Data to process.
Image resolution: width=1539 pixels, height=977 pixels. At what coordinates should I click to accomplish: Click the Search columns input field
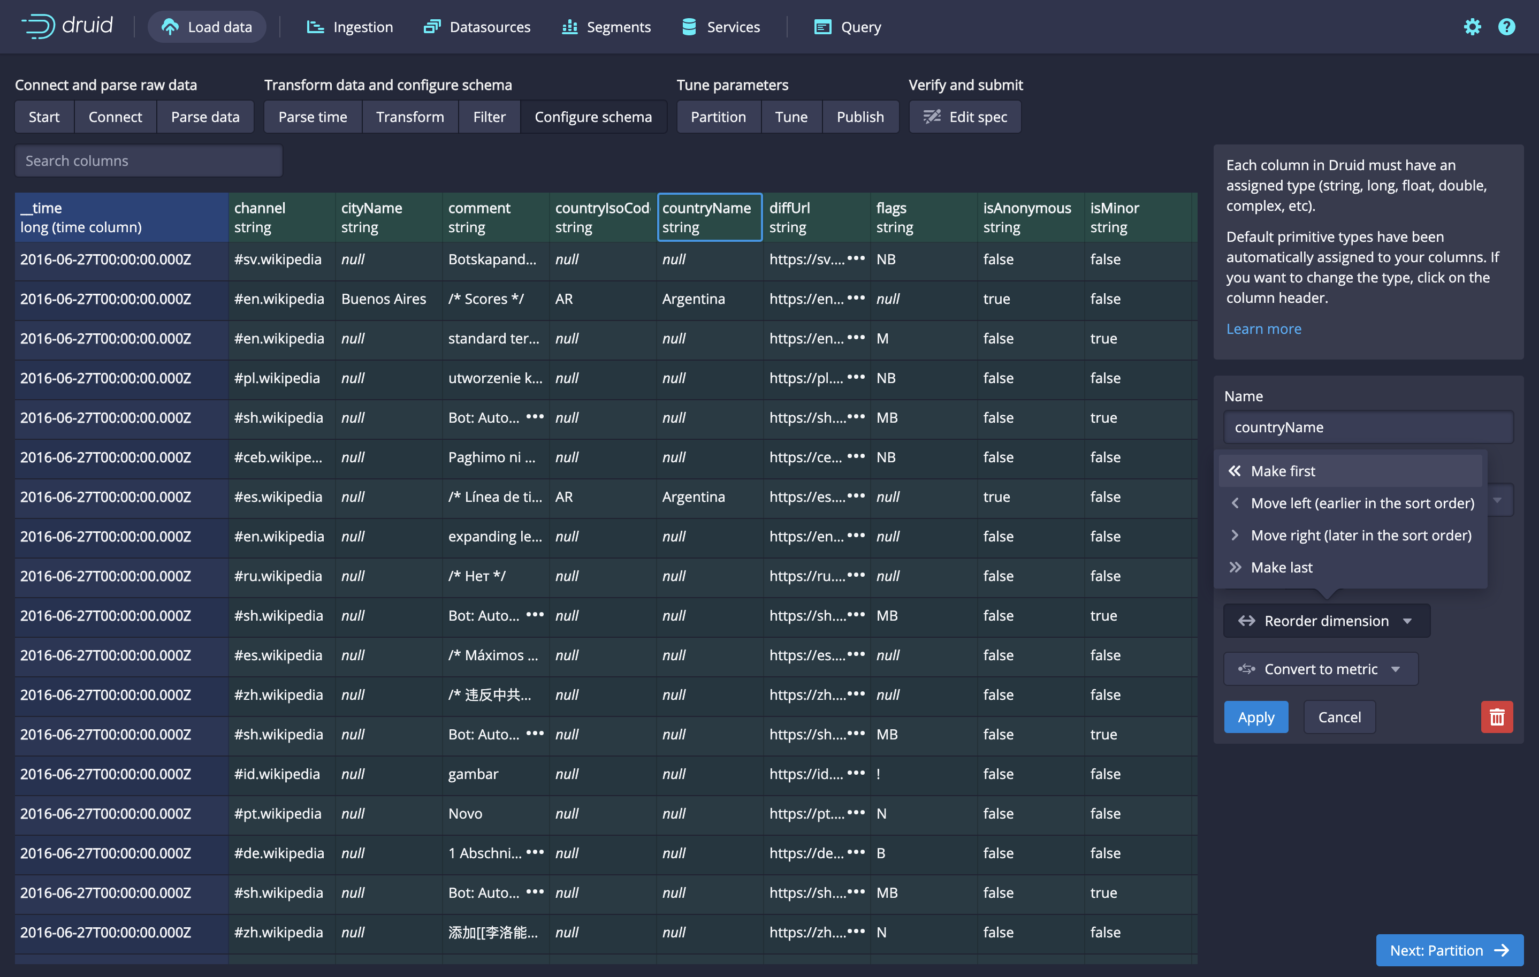pos(148,161)
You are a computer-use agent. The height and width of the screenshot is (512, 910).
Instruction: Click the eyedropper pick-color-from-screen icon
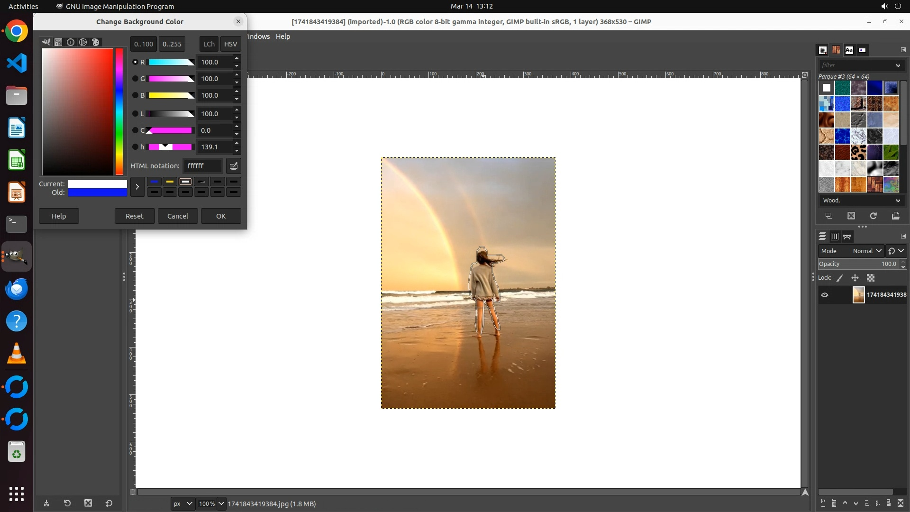(x=234, y=166)
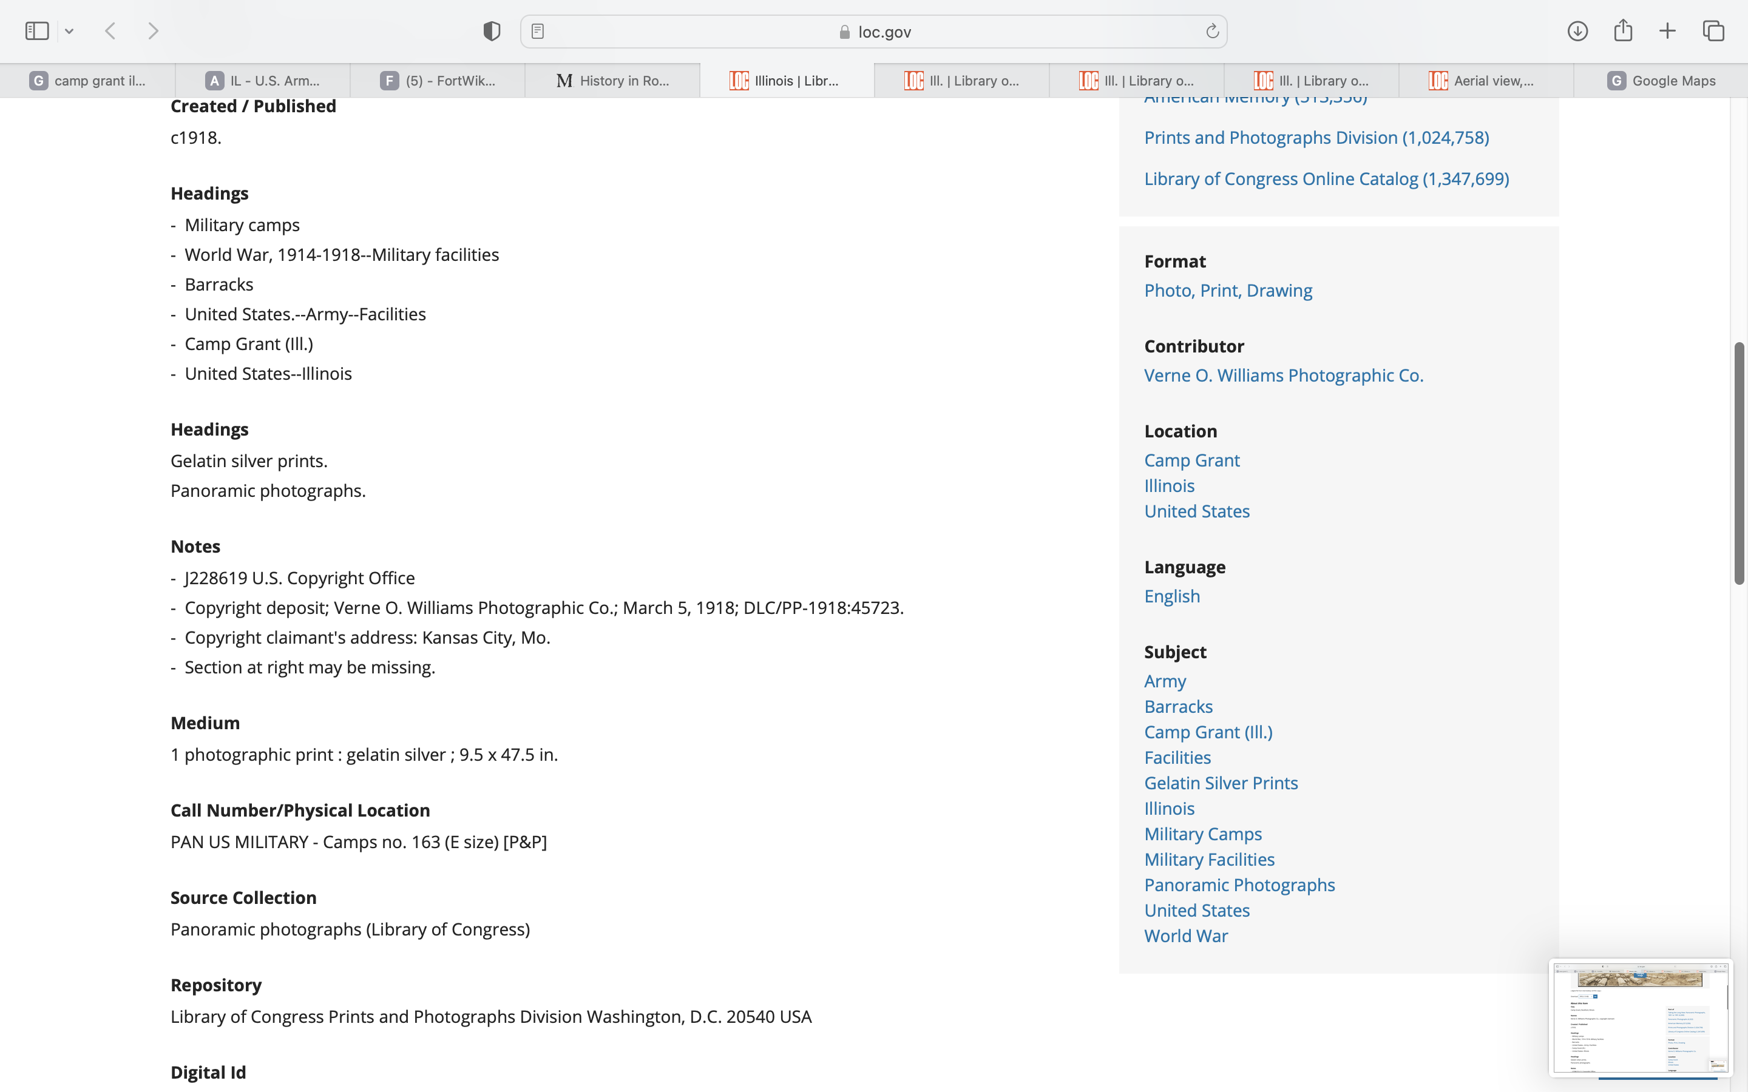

What you will do. Everything in the material above should be reproduced exactly, except the pictures.

Answer.
Image resolution: width=1539 pixels, height=977 pixels. At what coordinates should I click to accomplish: Click the Search columns input field
pos(148,161)
You are a computer-use agent. The height and width of the screenshot is (512, 910).
Instruction: Click the eyedropper pick-color-from-screen icon
(x=234, y=166)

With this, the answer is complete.